Problem to solve:
Repeat exactly the lines of the material below that run from the "706x1568 pixels." line to the "Click row number 5 label on the table" line, including both, and do not carry over any pictures.

Entries supplied:

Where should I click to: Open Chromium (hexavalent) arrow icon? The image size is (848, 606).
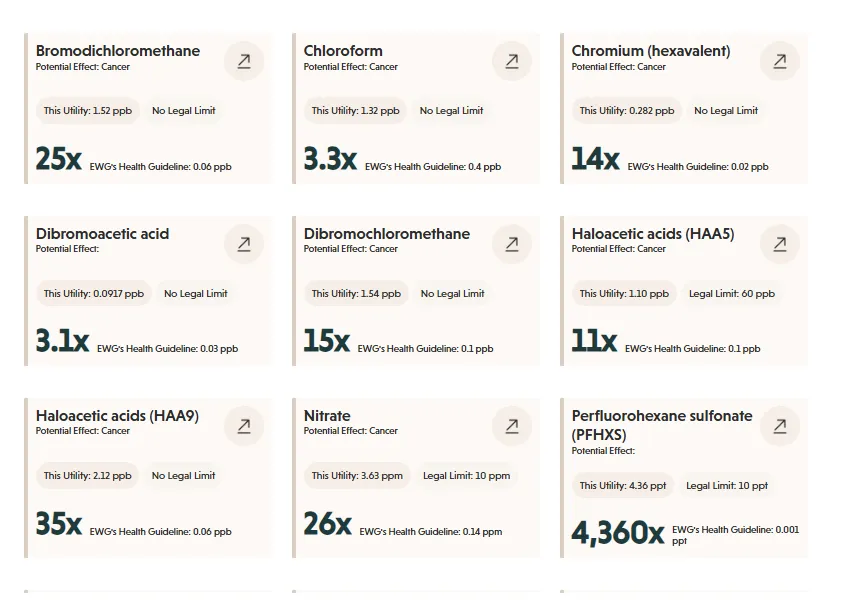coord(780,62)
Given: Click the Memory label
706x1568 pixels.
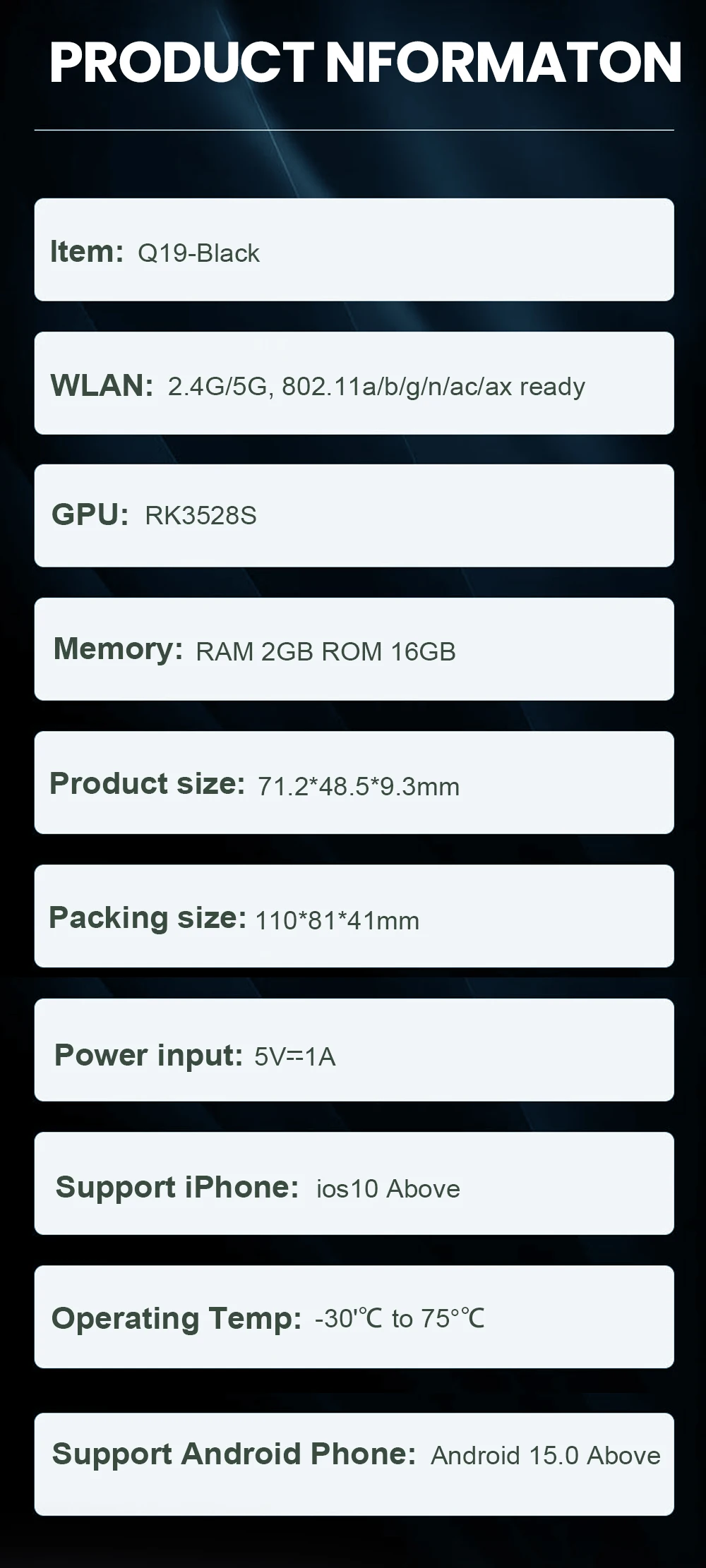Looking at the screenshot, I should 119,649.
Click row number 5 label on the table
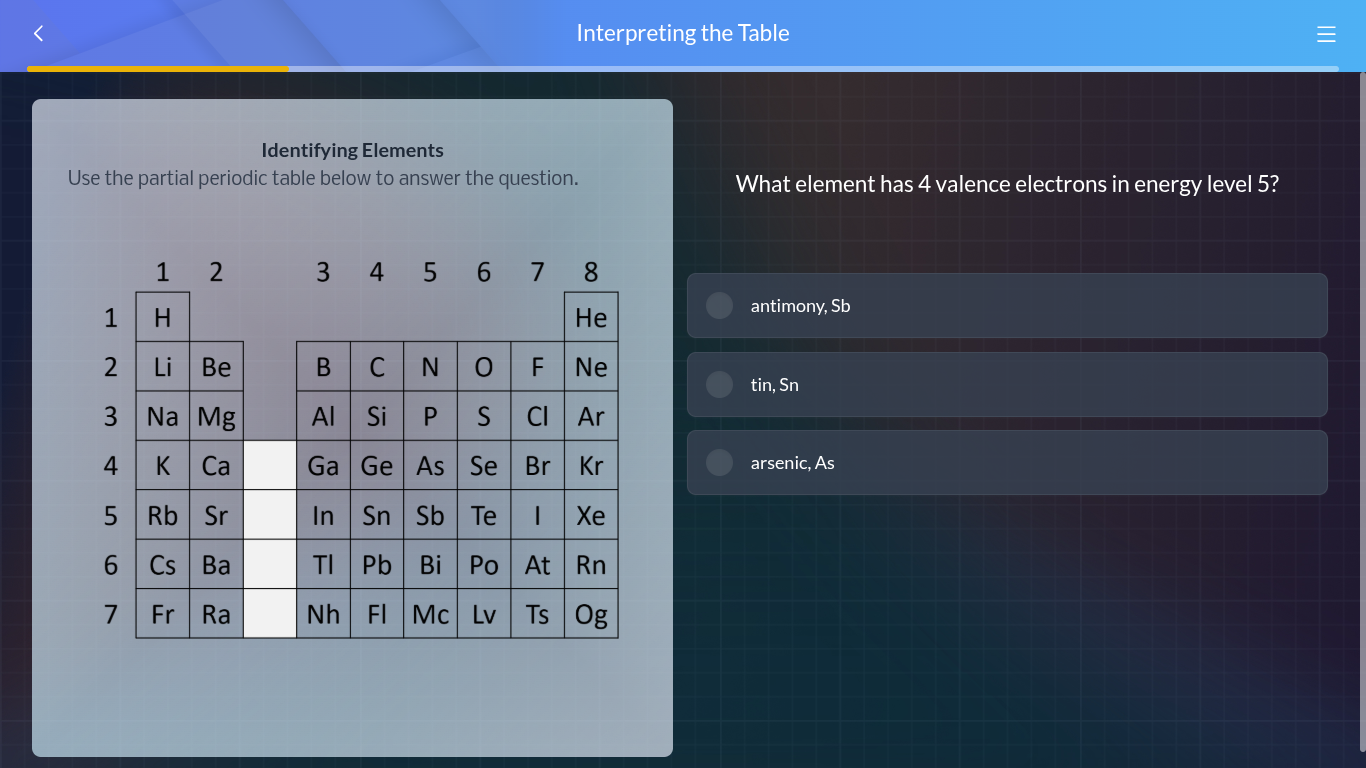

* * *

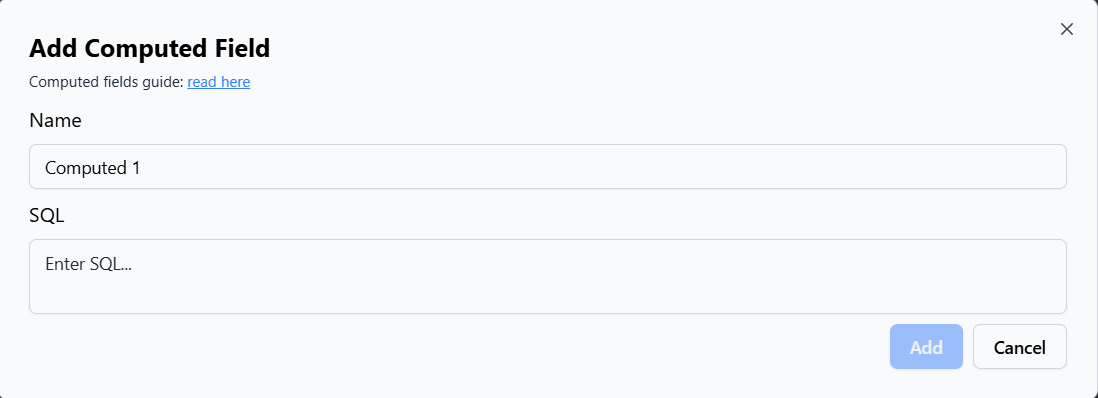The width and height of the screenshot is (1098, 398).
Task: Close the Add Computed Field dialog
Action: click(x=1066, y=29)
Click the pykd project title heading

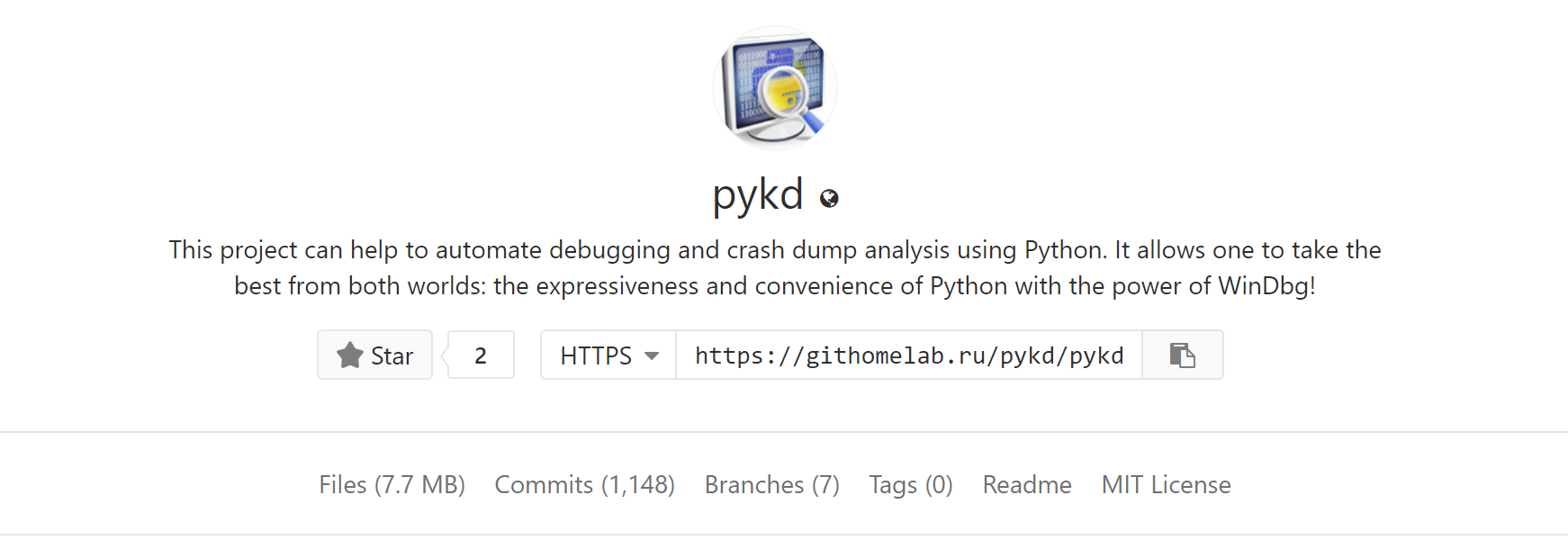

--

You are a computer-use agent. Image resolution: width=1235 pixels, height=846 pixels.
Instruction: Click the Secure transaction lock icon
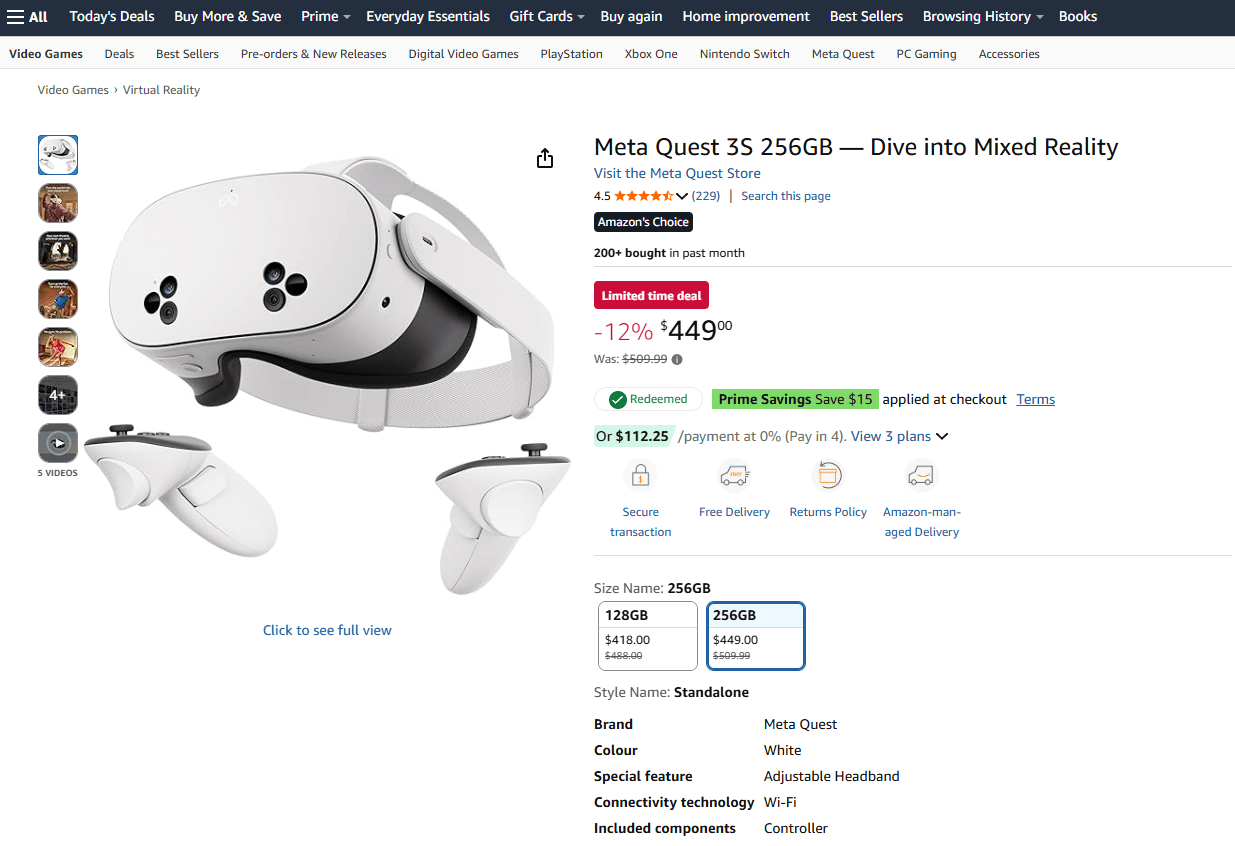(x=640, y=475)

Exercise output:
706x1568 pixels.
Looking at the screenshot, I should 119,649.
Click row number 5 label on the table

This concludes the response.